4-star reviews4-star reviews4-star reviews4-star reviews

Versatile like an old vaudevilian, he sent himself up as The Beloved Entertainer on 1989's Spike, but if Elvis Costello's an all-timer it's because he knows what high seriousness is about.

Consider "You Hung The Moon": the setting is "Pimlico, London, 1919" (says the lyric sheet, which suggests a time and place for each song); a mother holds a seance to contact her soldier son, an executed deserter. Over murmuring strings, Costello sings both the woman's grief ("The sea has no tide/ Since he was taken from my side") and the firing squad's brutal bravado ("So slap out his terrors/ And sneer at his tears").
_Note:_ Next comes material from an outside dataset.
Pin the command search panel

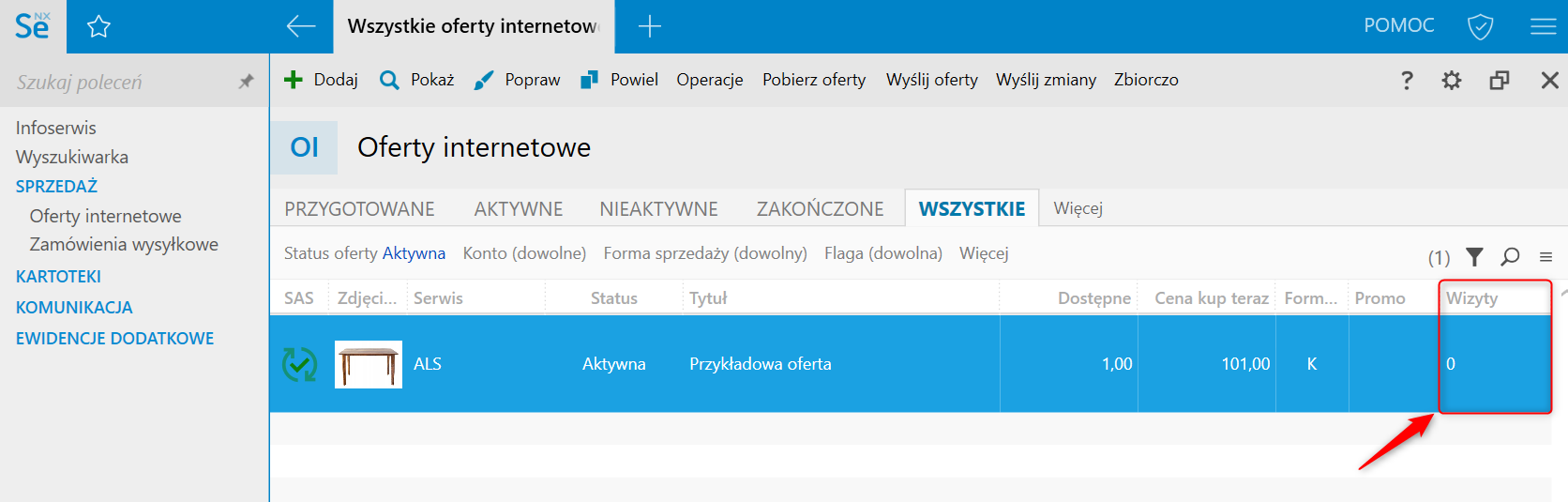coord(247,82)
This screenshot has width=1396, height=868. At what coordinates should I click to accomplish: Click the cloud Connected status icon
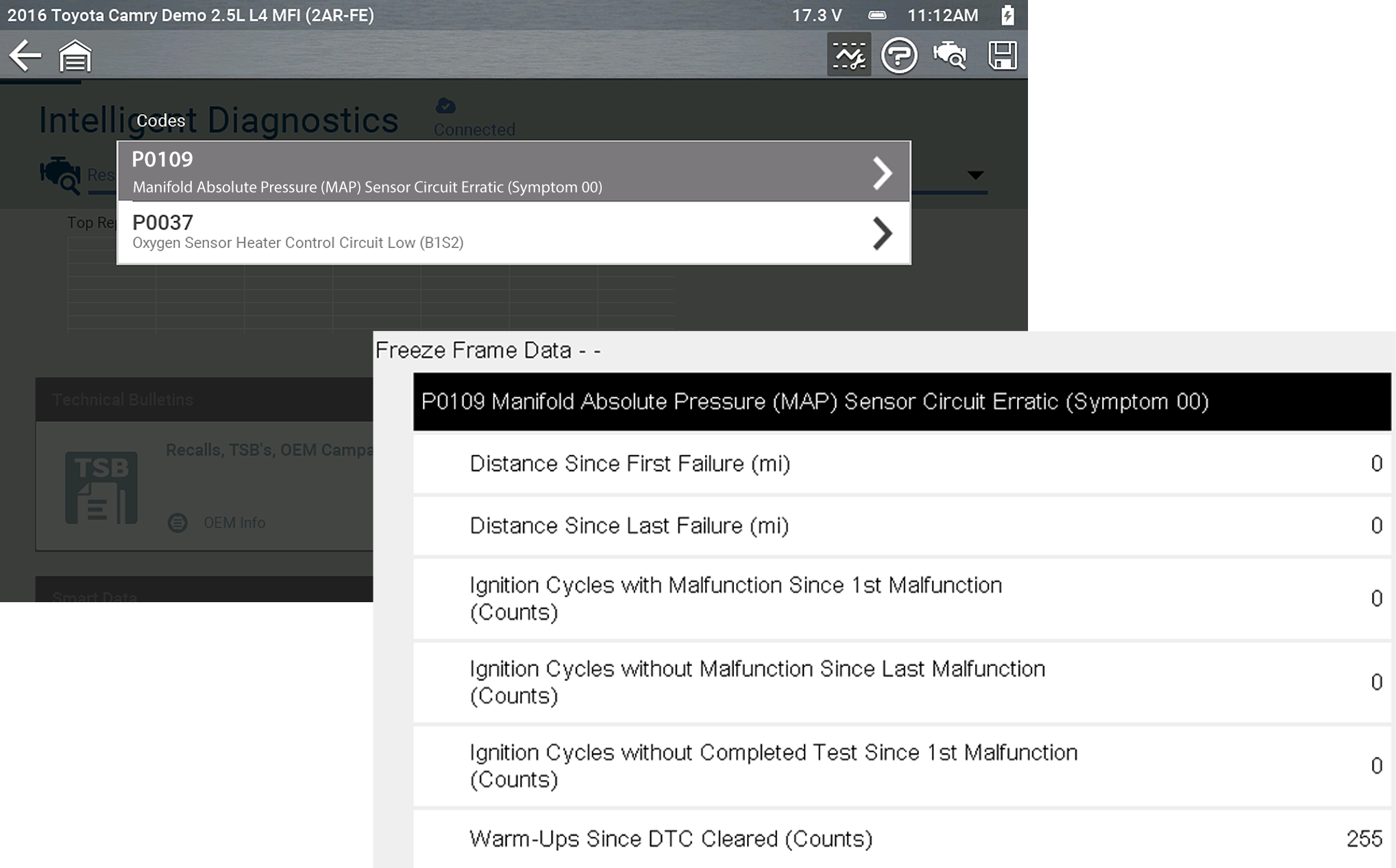pyautogui.click(x=446, y=106)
Song, singer and music together honour the bewilderment and beauty of mourning.

In "One Bell Ringing," a quiet affair featuring lovely voice and trumpet harmonies, the protagonist has a terrible dream about being interrogated and shot. It makes you think about Jean Charles de Menezes. Then you read the scene-setting line "London Underground, 22nd of July, 2005" the song had already done its work.
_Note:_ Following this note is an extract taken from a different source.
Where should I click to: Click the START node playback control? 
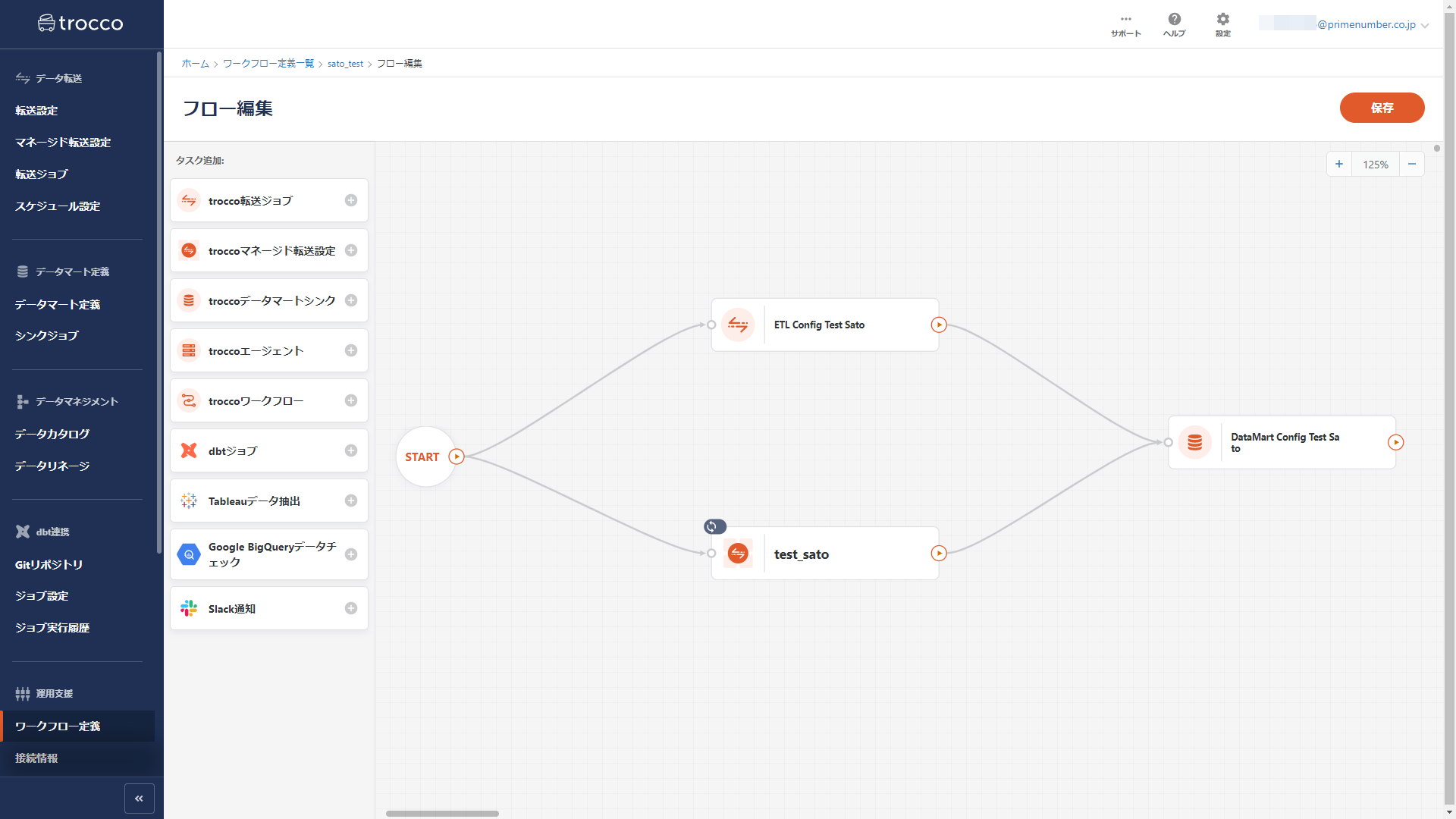click(x=457, y=457)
"Jimmie Standing In The Rain" carries that serious weight too, although its hero is a fake "cowboy" singer mooching around the Depression music halls ("Accrington, 1937" — "Now you're walking off to jeers, the lonely sound of jingling spurs"). Telling his tale amid subdued trad jazz, Costello measures his respect for this sorry figure like slow steps towards a New Orleans graveyard.
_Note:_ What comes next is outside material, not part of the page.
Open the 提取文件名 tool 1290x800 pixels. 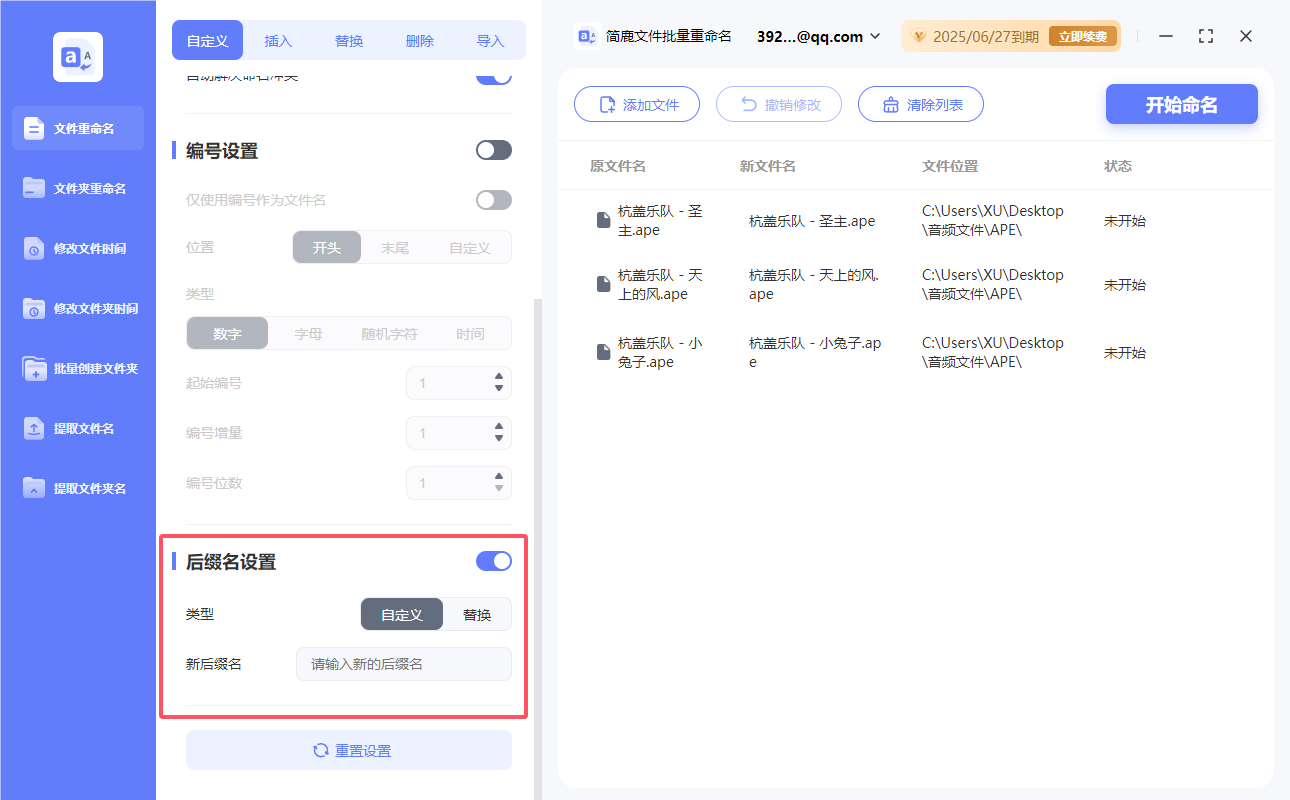[x=77, y=428]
Three real Elvis mountain top moments then — and no lows. The other dozen tracks, T Bone Burnett producing, evince Costello's usual range of pungent moods, styles, and enjoyably angular writing, words and tunes. Betrayals and jealousies abound, whether accompanied by his combined Imposters / Sugarcanes band hammering late-'70 new wave rock ("Five Small Words," "The Spell That You Cast," Wall Street banker satire "National Ransom"), or gospel boogie supercharged by Leon Russell's piano ("My Lovely Jezebel"), or finely detailed yet unobstrusive arrangements of brass, organ, violins and more ("Church Underground," "Stations Of The Cross").

When moving to country idiom, it's striking how his language shifts from high tone — "Man is a miserable ape and a sad pile of sticks" ("My Lovely Jezebel") — to straight-talking: "I chased the one I surely loved to someone else's arms" ("I Lost You").

Occasionally his writing's so hyperactive it resists comprehension. In "Dr. Watson, I Presume"... can he be telling us, obliquely, about a psychiatrist advising him that to escape depression he'd need to start forgiving people, even Thatcher? Nah. That would be like Samson getting a haircut.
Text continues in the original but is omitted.